I spent most of last week on a workshop in Devon at the studio of Susie Gillespie. I do quite a lot of teaching now and I feel it is really important to be on the other side of that sometimes too. The workshop was all about growing, processing and spinning flax into yarn and then weaving with it. It was a really stimulating workshop in a lovely location and I felt very lucky indeed to have had the opportunity to be there.

There is a lovely vocabulary that goes with this activity: retting, rippling, combing, breaking, scutching…

It is quite an involved business to get this small hand full of fibres ready to spin. I quickly developed a huge respect for peoples of the past whose only way to have cloth was through this series of processes.

I’ve not done any spinning before, although I do have my Granny’s spinning wheel in the cellar. I’m hoping to use it now I’ve had an introduction. The linen yarn I spun was very hairy and more like rough string than beautiful linen thread, but it is a start and I am looking forward to improving my spinning skills.

It was also good to see a little of the surrounding landscape with walks along part of the River Dart and a windy bit of the coast at Man Sands.

We did some natural dyeing, ending up with a lovely colour palette of linen threads to play with and incorporate into our weaving. I was asked to lead a stitching session on one of the days: we used the dyed threads and a host of items we collected on our walks.

I will be teaching with Susie in April and August this year and I’m really looking forward to returning to this lovely pocket of Devon.

16 thoughts on “flax

    • The long fibres are so nice to work with once you get your head around the coordination required for spinning (it felt a bit like learning to drive!)

    • It is quite safe! My cellar is dry and I’m looking forward to getting to know the spinning wheel better…

  1. What a wonderful way to spend a day! As a longtime handspinner I often spin flax to use in my artwork. Spinning flax with wet fingers will produce a smoother yarn/thread. Handspinning is my passion, so lovely to hear someone else discovering it.
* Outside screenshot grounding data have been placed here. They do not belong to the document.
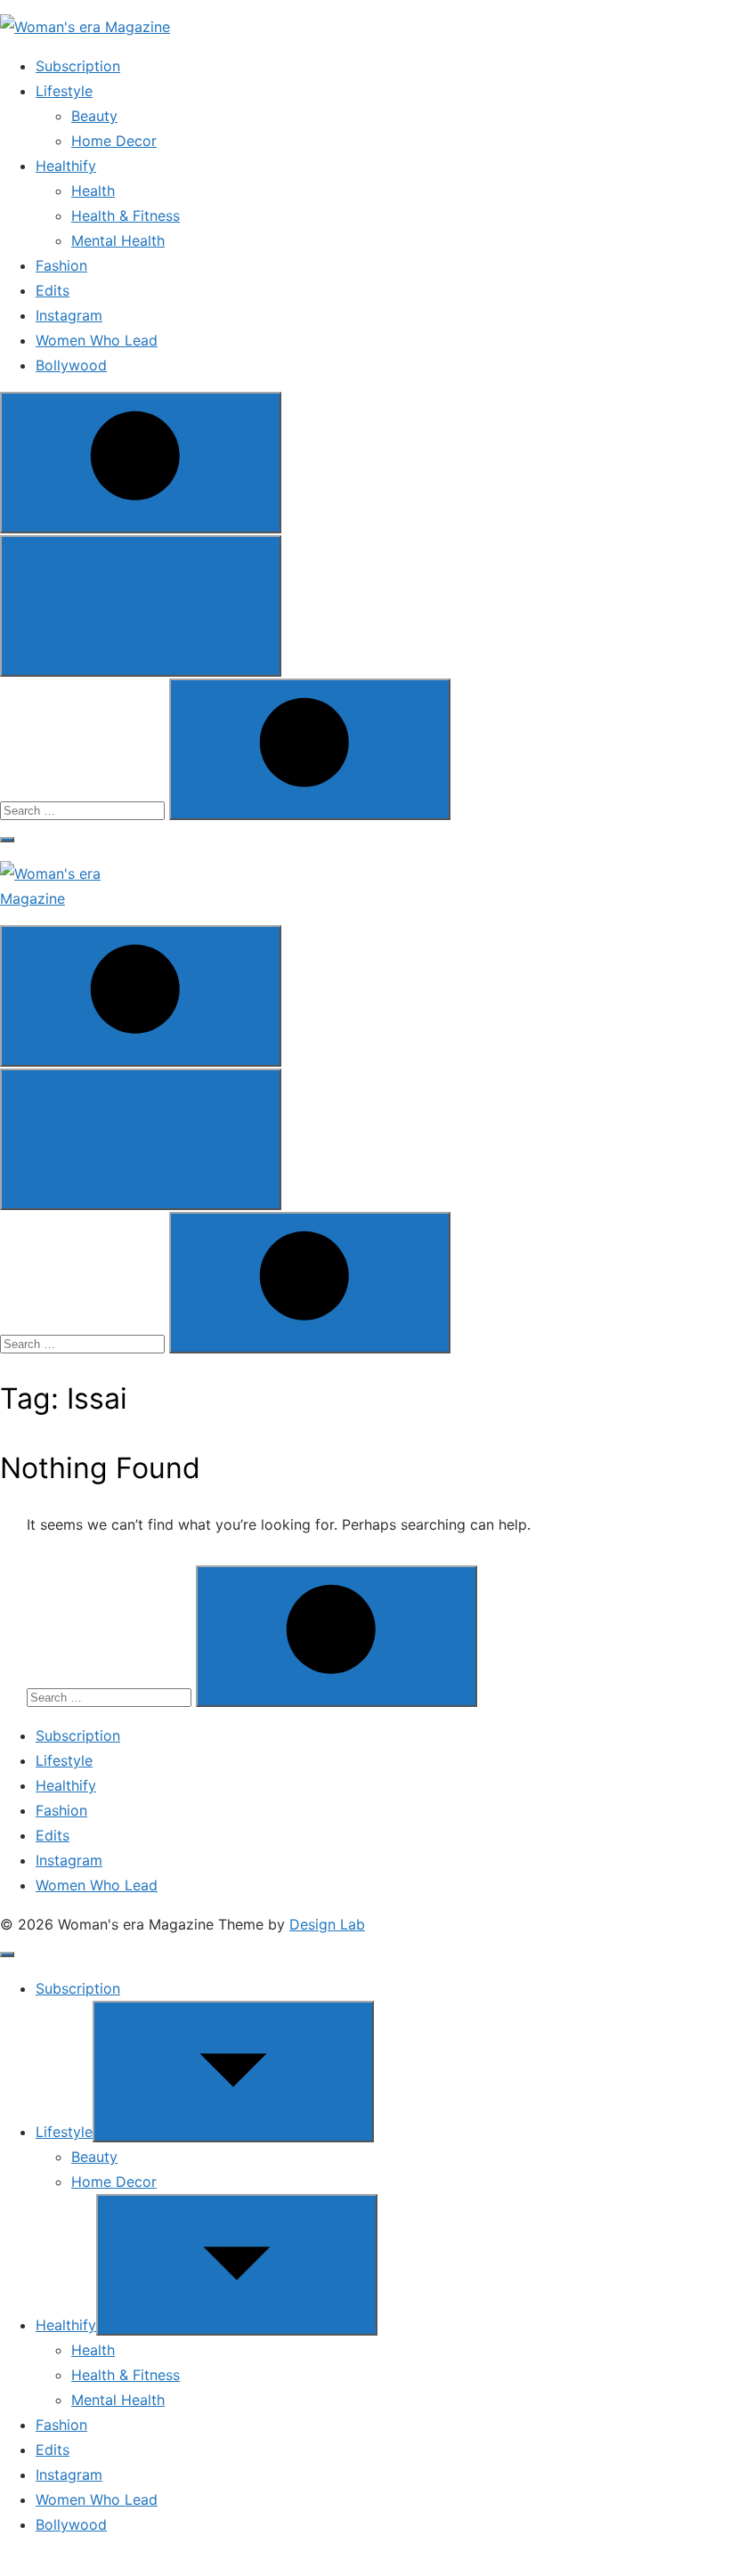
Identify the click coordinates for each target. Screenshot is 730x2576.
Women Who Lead (97, 340)
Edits (52, 290)
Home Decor (114, 141)
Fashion (61, 265)
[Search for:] (84, 809)
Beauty (94, 116)
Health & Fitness (125, 215)
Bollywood (71, 365)
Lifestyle (64, 91)
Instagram (69, 315)
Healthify (66, 166)
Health (93, 190)
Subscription (78, 66)
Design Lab (327, 1924)
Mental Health (118, 240)
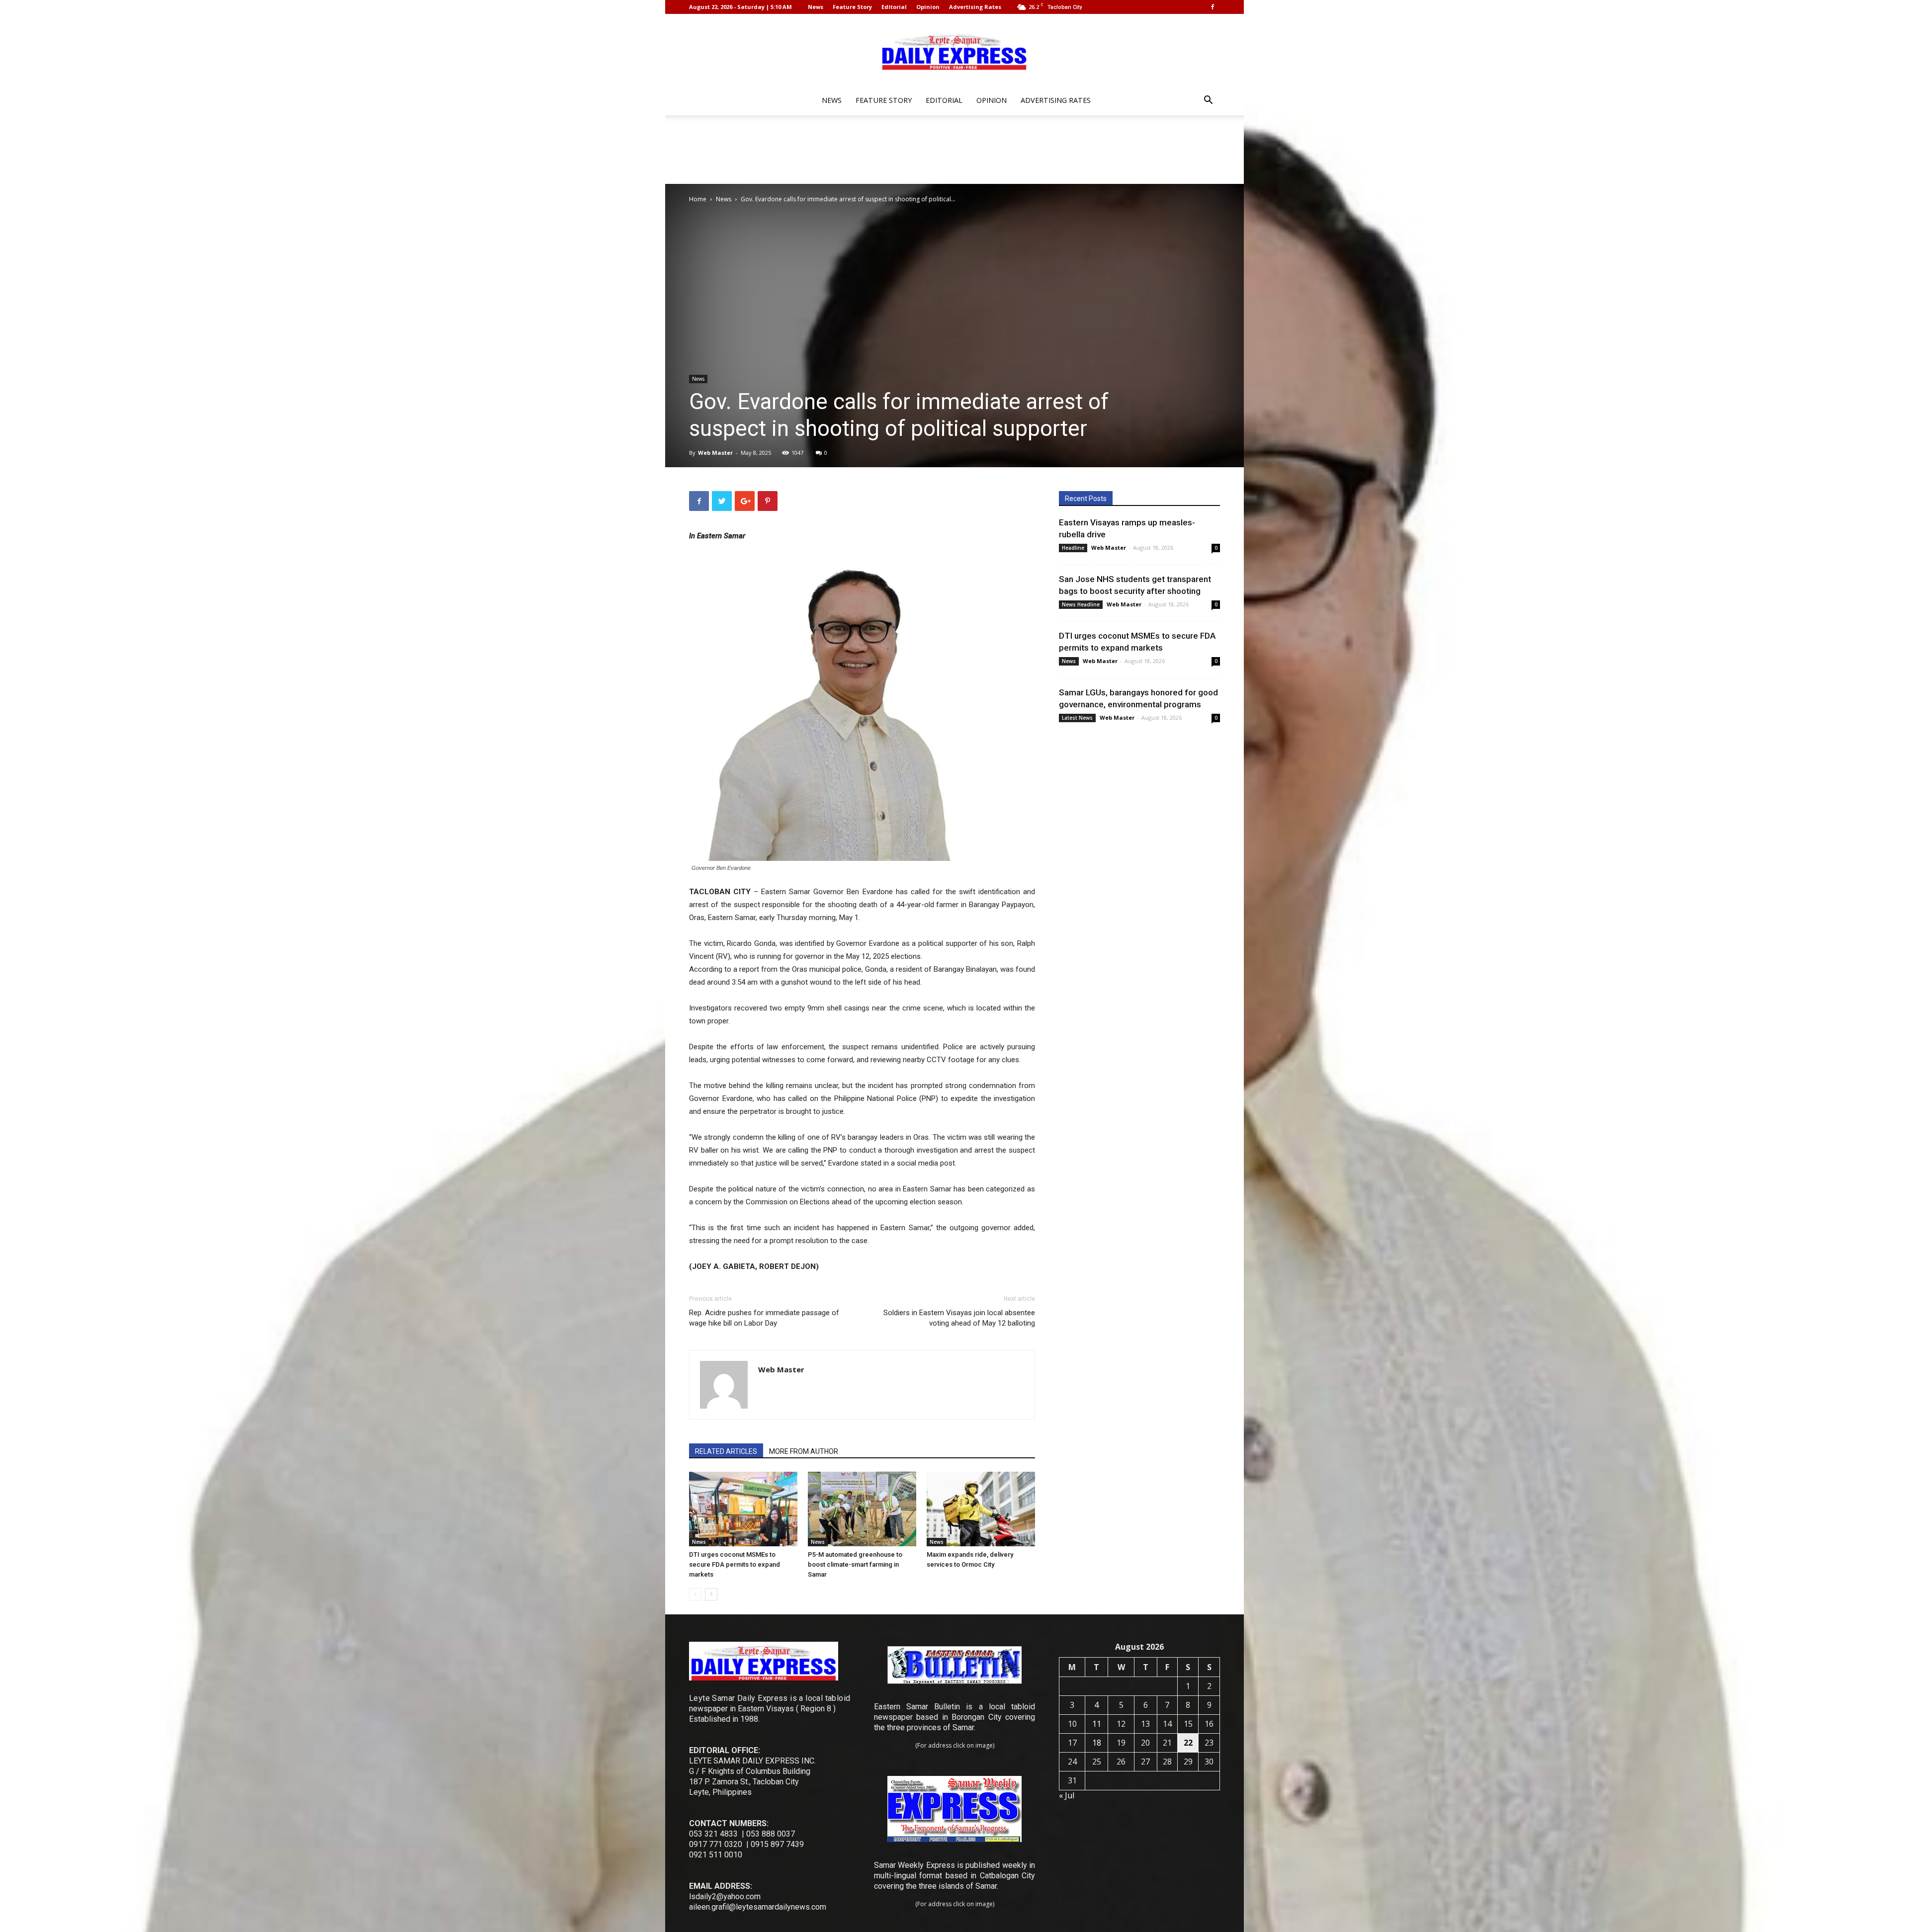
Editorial (894, 6)
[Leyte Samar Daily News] (954, 51)
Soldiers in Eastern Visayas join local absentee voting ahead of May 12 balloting (959, 1318)
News (815, 6)
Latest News (1077, 717)
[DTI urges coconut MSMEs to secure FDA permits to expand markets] (743, 1509)
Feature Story (852, 6)
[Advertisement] (954, 149)
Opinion (928, 6)
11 (1096, 1723)
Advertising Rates (975, 6)
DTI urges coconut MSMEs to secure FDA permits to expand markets (734, 1564)
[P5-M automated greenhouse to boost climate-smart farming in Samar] (862, 1509)
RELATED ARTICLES (726, 1451)
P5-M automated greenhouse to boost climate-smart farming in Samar (855, 1564)
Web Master (715, 452)
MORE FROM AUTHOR (803, 1451)
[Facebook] (1212, 7)
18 (1096, 1742)
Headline (1073, 547)
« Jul (1066, 1795)
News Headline (1081, 604)
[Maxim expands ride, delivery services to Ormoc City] (981, 1509)
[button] (1208, 101)
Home (697, 199)
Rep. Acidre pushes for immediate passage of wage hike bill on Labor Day (764, 1318)
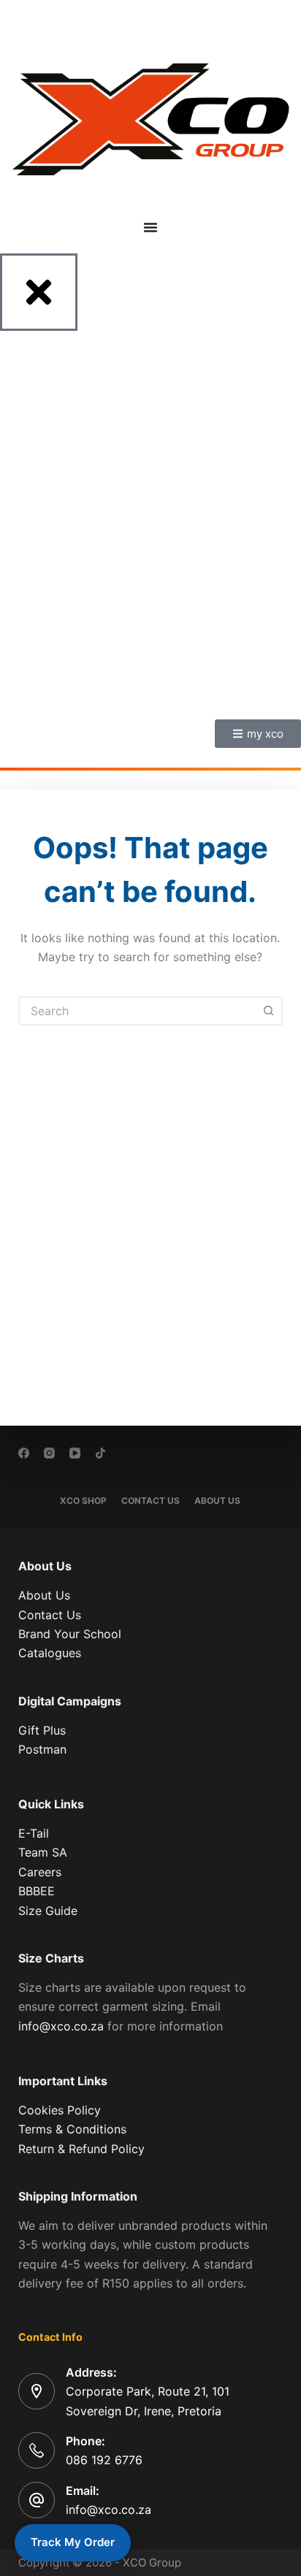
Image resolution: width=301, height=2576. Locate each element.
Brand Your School (69, 1634)
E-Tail (33, 1833)
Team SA (42, 1852)
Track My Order (73, 2542)
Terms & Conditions (72, 2129)
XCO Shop (83, 1500)
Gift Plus (42, 1730)
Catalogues (49, 1653)
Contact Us (150, 1500)
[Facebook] (23, 1453)
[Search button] (268, 1011)
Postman (42, 1749)
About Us (217, 1500)
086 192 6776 (104, 2460)
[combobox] (138, 1010)
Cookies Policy (59, 2110)
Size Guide (47, 1910)
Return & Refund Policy (81, 2148)
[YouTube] (74, 1453)
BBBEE (36, 1891)
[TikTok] (100, 1453)
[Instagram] (49, 1453)
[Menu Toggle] (150, 227)
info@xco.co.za (61, 2026)
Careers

  2. love reading this blog post. growing flax, processing, and using it is very satisfying, and your view as student helps me (who is usually teacher these days) to see through your eyes. as an aside, this past winter i made paper from both prepared unspun flax and linen canvas offcuts. flax and linen (cloth) paper are as special as are the textiles.

    • Thanks Velma. Your hand made paper sounds lovely. I’m more often teacher than student these days but I love to be on the other end of it and learning all the time from both ends!

  3. the colors of your linen threads are so lovely. so are your pencil drawings, across the fold. speaking of flax spinning vocab – you probably know this – ‘pop goes the weasel’ refers to a sound made when the spinner has stepped back far enough? I think.